What to do:
Please reproduce the entries below exactly, starting at the first line and ending with the line that holds "This screenshot has height=576, width=1024.".
====== Input records
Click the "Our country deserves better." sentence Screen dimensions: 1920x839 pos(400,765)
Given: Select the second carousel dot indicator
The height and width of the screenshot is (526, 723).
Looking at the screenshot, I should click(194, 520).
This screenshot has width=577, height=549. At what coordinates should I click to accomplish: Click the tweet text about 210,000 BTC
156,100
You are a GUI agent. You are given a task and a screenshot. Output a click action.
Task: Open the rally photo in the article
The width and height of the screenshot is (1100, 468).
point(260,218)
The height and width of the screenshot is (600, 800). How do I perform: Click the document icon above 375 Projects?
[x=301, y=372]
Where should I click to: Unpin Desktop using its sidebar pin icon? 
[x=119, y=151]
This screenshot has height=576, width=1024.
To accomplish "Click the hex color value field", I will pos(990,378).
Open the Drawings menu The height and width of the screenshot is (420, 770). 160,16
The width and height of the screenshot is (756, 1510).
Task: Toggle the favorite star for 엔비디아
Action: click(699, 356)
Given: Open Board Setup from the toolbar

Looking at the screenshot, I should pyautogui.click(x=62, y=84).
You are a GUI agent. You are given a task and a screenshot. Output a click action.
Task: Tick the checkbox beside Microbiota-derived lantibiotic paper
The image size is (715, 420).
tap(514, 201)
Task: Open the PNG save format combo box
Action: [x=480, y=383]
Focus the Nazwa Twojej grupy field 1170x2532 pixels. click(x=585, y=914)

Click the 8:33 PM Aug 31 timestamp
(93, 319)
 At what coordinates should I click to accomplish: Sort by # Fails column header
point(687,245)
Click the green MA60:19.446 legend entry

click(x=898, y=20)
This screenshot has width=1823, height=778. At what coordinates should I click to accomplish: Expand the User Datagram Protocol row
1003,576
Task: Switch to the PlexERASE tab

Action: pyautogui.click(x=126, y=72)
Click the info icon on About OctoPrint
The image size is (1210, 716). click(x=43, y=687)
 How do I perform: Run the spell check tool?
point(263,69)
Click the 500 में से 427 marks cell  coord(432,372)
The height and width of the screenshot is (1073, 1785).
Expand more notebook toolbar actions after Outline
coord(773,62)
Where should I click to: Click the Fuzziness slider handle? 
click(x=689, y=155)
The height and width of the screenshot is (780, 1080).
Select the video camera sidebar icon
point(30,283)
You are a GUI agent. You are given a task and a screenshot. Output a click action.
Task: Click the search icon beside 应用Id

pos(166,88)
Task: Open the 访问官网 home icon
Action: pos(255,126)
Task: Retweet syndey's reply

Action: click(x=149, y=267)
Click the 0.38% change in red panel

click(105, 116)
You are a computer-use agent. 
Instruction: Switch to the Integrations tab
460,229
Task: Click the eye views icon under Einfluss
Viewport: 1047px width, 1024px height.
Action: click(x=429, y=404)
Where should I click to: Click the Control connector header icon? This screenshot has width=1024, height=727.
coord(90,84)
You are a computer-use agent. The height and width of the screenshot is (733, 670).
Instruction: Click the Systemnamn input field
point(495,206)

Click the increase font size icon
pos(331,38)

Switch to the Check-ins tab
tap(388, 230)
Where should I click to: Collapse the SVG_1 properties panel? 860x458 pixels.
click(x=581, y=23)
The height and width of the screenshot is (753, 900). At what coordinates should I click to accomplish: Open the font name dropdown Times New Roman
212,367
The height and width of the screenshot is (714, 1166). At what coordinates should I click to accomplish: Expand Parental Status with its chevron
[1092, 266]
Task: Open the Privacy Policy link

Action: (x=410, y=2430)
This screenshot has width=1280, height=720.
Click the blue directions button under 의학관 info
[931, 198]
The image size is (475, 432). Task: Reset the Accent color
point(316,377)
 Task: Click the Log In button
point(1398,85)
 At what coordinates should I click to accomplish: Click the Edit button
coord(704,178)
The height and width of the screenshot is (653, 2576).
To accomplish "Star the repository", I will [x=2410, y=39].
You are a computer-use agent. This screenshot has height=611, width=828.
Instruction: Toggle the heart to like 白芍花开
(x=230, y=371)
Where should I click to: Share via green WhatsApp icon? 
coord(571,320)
============
Exercise result:
Click the "Our country deserves better." sentence Screen dimensions: 1920x839 pos(400,765)
Given: Select the second carousel dot indicator
The height and width of the screenshot is (526, 723).
Looking at the screenshot, I should click(194, 520).
This screenshot has width=577, height=549. At what coordinates should I click to accomplish: Click the tweet text about 210,000 BTC
156,100
You are a GUI agent. You are given a task and a screenshot. Output a click action.
Task: Open the rally photo in the article
The width and height of the screenshot is (1100, 468).
point(260,218)
The height and width of the screenshot is (600, 800). How do I perform: Click the document icon above 375 Projects?
[x=301, y=372]
Where should I click to: Unpin Desktop using its sidebar pin icon? 
[x=119, y=151]
This screenshot has height=576, width=1024.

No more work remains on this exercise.